§ **Requirement**:
The reply should contain each record below, returned exactly as given.

Top of The data

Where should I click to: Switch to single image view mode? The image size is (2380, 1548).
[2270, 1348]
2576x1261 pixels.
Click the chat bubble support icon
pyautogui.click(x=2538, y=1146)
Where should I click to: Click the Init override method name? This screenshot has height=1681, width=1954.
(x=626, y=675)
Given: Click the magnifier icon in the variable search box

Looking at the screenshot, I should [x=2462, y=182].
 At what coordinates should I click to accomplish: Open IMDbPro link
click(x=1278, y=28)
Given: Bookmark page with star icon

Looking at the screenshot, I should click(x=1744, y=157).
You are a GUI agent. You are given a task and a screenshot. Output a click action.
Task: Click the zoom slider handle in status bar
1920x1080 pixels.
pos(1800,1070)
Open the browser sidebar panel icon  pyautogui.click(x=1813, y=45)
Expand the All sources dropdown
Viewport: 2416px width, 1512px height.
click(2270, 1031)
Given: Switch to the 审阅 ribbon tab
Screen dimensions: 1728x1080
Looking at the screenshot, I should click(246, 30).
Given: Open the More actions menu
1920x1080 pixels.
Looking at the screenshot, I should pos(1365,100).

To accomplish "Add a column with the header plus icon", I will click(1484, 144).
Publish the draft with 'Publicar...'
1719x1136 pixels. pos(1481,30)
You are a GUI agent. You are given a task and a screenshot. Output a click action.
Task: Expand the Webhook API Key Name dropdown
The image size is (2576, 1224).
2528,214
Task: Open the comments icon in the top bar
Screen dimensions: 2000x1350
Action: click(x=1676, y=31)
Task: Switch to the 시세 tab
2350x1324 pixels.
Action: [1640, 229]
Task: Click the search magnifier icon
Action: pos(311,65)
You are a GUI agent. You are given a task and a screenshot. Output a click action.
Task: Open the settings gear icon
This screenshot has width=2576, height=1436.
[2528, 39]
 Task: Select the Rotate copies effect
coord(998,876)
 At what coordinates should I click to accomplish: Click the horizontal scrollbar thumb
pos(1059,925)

Bottom of The data

§ **Task result**:
Where should I click to: Switch to single image view mode? The image size is (2380, 1548).
[2270, 1348]
2576x1261 pixels.
Click the chat bubble support icon
pyautogui.click(x=2538, y=1146)
Where should I click to: Click the Init override method name? This screenshot has height=1681, width=1954.
(x=626, y=675)
Given: Click the magnifier icon in the variable search box

Looking at the screenshot, I should [x=2462, y=182].
 At what coordinates should I click to accomplish: Open IMDbPro link
click(x=1278, y=28)
Given: Bookmark page with star icon

Looking at the screenshot, I should click(x=1744, y=157).
You are a GUI agent. You are given a task and a screenshot. Output a click action.
Task: Click the zoom slider handle in status bar
1920x1080 pixels.
pos(1800,1070)
Open the browser sidebar panel icon  pyautogui.click(x=1813, y=45)
Expand the All sources dropdown
Viewport: 2416px width, 1512px height.
click(2270, 1031)
Given: Switch to the 审阅 ribbon tab
Screen dimensions: 1728x1080
Looking at the screenshot, I should click(246, 30).
Given: Open the More actions menu
1920x1080 pixels.
Looking at the screenshot, I should pos(1365,100).

To accomplish "Add a column with the header plus icon", I will click(1484, 144).
Publish the draft with 'Publicar...'
1719x1136 pixels. pos(1481,30)
You are a GUI agent. You are given a task and a screenshot. Output a click action.
Task: Expand the Webhook API Key Name dropdown
The image size is (2576, 1224).
2528,214
Task: Open the comments icon in the top bar
Screen dimensions: 2000x1350
Action: click(x=1676, y=31)
Task: Switch to the 시세 tab
2350x1324 pixels.
Action: [1640, 229]
Task: Click the search magnifier icon
Action: pos(311,65)
You are a GUI agent. You are given a task and a screenshot. Output a click action.
Task: Open the settings gear icon
This screenshot has width=2576, height=1436.
[2528, 39]
 Task: Select the Rotate copies effect
coord(998,876)
 At what coordinates should I click to accomplish: Click the horizontal scrollbar thumb
pos(1059,925)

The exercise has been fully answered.